I think the main reason behind this aversion to growing old is the perception that youth is the time to embark on crazy adventures and wild romance, to have a good time. In other words, you really LIVE your life when you are young. Do the same things when you're 40 and everyone will be whispering about that mid-life crisis. At 70 and people will think you senile. Besides at that age, you'll have to be worrying about hair loss and hearing loss and disease and incontinence. Who HAS time to think about enjoying the more hedonistic pleasures of life? Look for sex when you're 60 and people will call you a pedophile, which sadly is the truth. It is an eventual self-defeatist attitude but what can you do about it? We scorn the "dirty old man" who approaches us at the club, painfully aware of the fact that one day, we too will be old men. And who will want us then? This may explain why the fear of aging is perhaps even more acute among gay people. When we grow old, what will happen to us? Will there be anyone there to care for us? Or do we simply drop off the face of the earth, or retreat to a retirement village in the hills of California? I do worry about these things, which may sound ridiculous when you consider that I'm not even 21 yet (and THANK GOD for that), but it is inevitable.

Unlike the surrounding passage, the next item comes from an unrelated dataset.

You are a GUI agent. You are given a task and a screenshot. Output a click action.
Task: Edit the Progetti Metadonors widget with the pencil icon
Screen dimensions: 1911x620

Anyway, that's my rant for today, By the way, FYI, in case you missed the MEMO, the brotha above is none other than MISS TY TY BABY! She went undercover for her talkshow. Speaking of which, you guys should really check out the episode she had with that loony ultra-evangelical spawn of the devil Shirley Phelps Rogers and her two demon daughters. It's in 4 parts on youtube just type in tyra banks show and you can find it somewhere on the second page if I recall correctly. I was really proud of Tyra when she said "I'm gonna burn in hell then." DO YOUR THANG HONEY!